„Pflegewissenschaft ist eine Praxiswissenschaft“

Welche Forschungsschwerpunkte werden Sie setzen?

Die Ausrichtung des Instituts liegt in der Forschung im Bereich der Pflege und Versorgung alter, hochbetagter und sterbender Menschen. Unser Anliegen ist es, innovative Antworten auf den wachsenden Bedarf an Pflege zu suchen, und zwar ausgehend von der Perspektive der pflegebedürftigen Menschen und ihrer Bezugspersonen. Die Aufmerksamkeit wird dabei auch auf informelle Pflege- und Hilfesysteme gerichtet und die zu deren Stärkung erforderlichen Rollen und Aufgaben der professionellen Pflege.

Sie beschäftigen sich intensiv mit Palliative Care und End-of-Life-Care. Sehen Sie positive Entwicklungen?

In Palliative Care sind mit der Schaffung von Hospizen, mobilen Hospiz- und Palliativdiensten, Tageshospizen, Palliativstationen etc. ganz neue Angebote entstanden, die allesamt darauf reagiert haben, dass die Versorgung der sogenannten „austherapierten Krebspatienten“ im Argen lag. Zudem haben sich Tausende Menschen als ehrenamtliche Hospizhelfer ausbilden lassen und auf den Weg gemacht, um sterbende Menschen und ihre Familien zu unterstützen und zu begleiten. Diese Entwicklung ist beispielhaft. Daraus ergeben sich aber auch viele Fragen und Forschungsaufgaben.

Wie gut ist Österreich in der internationalen Forschungslandschaft vertreten?

Es gibt in Österreich zwei Professuren, eine in Palliativmedizin, die andere als interdisziplinäre Professur in Palliative Care. Das Gebiet ist noch jung, ein großes Potenzial sehe ich jedoch in einer stärkeren Annäherung der sich entwickelnden Pflegewissenschaft an diesen Bereich. In Deutschland sind sämtliche Professuren in diesem Feld von der Medizin besetzt. Eine solche Entwicklung in Österreich wäre fatal und würde der Bedeutung der Pflege in diesem Feld nicht gerecht. Eine konsequente interdisziplinäre Ausrichtung hätte den höchsten Innovationscharakter und würde dem Feld gut tun. Ob sie in der aktuellen Universitätslandschaft realisierbar ist, da bin ich skeptisch.

Wie muss Forschung aussehen, um die tägliche Arbeit der Pfleger am Krankenbett bestmöglich zu unterstützen?

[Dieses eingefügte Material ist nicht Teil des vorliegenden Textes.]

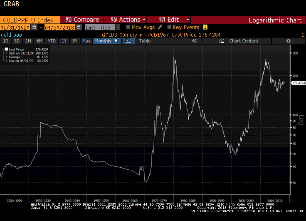Open the start date calendar picker
The height and width of the screenshot is (221, 306).
coord(35,27)
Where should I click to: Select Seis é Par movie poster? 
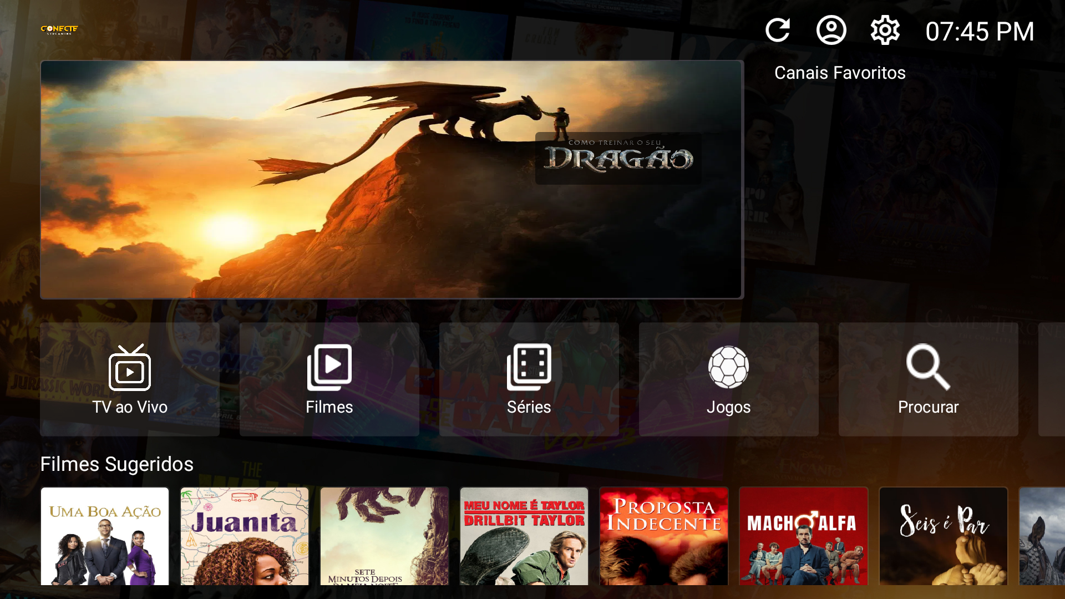944,536
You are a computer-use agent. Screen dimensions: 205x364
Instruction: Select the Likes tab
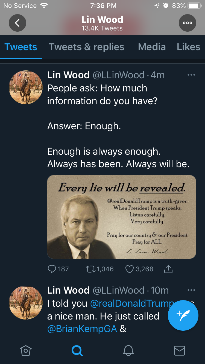pos(188,47)
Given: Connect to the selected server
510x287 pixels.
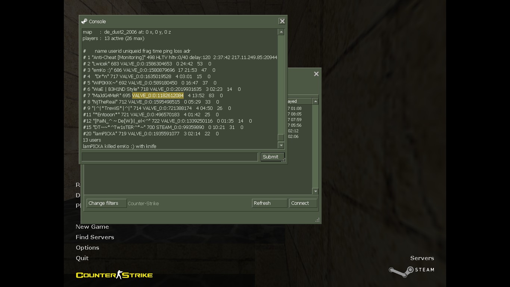Looking at the screenshot, I should coord(303,203).
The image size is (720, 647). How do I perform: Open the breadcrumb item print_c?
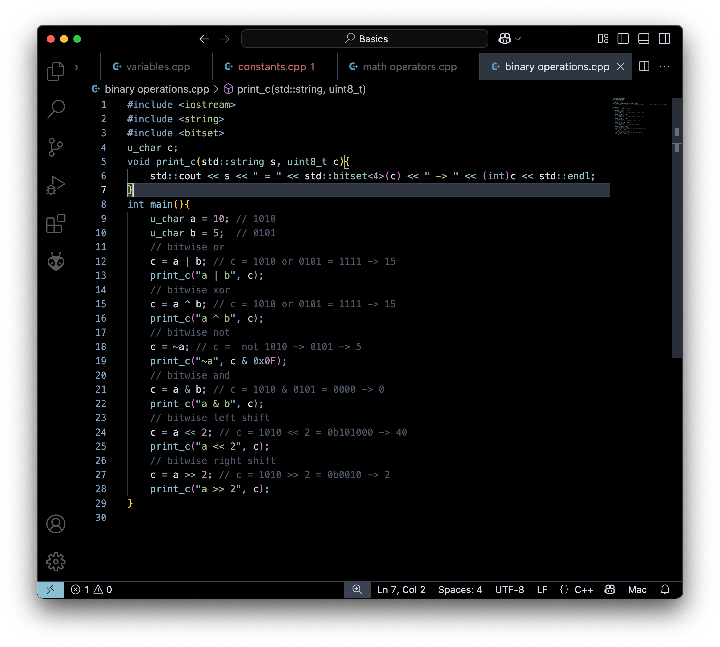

Am besten so, dass transdisziplinär geforscht wird. Dazu braucht es mehr akademisierte Praktiker und sehr viele bodenständige, an Praxis interessierte Forscher. Ein herkömmliches Forschungsverständnis, wonach Forschung im Elfenbeinturm stattfindet, erscheint mir nicht passend, schon gar nicht für die Pflegewissenschaft, die eine Praxiswissenschaft ist. Damit Forschung die praktische Arbeit der Pflege unterstützt, braucht es aber auch eine an Forschung interessierte Praxis.

Die Förderung des wissenschaftlichen Nachwuchses ist Ihnen ein besonderes Anliegen. Wie stellt sich die Ausbildungssituation gegenwärtig dar?

Ich denke, dass in Österreich alle, die im Bereich Pflegewissenschaft studieren möchten, auch ein Angebot finden. Die Studiengebühren an einer privaten Universität stellen sicher für viele eine Hürde dar. Hier braucht es Stipendienprogramme, um interessierte Studierende unabhängig von ihren Ressourcen gewinnen zu können. Wir erleben aber bei uns an der UMIT, dass viele Studierende die Mittel selbst dafür aufbringen, besonders engagiert und interessiert sind und ganz genau wissen, warum sie studieren. Der Kontext an einer privaten Universität erlaubt zudem eine viel individuellere Betreuung und Förderung der Studierenden als an einer öffentlichen Universität. Das schlägt sich auf die Qualität nieder.

Ihre drei persönlichen Wünsche für 2013?

Für das Institut wünsche ich mir spannende Forschungsvorhaben und innovative Erkenntnisse. Für unsere Studienprogramme an der UMIT wünsche ich mir viele interessierte und begeisterte Studierende. Für die Pflege in Österreich wünsche ich mir viel öffentliche Aufmerksamkeit und Interesse und gute bildungs-, sozial- und gesundheitspolitische Entscheidungen.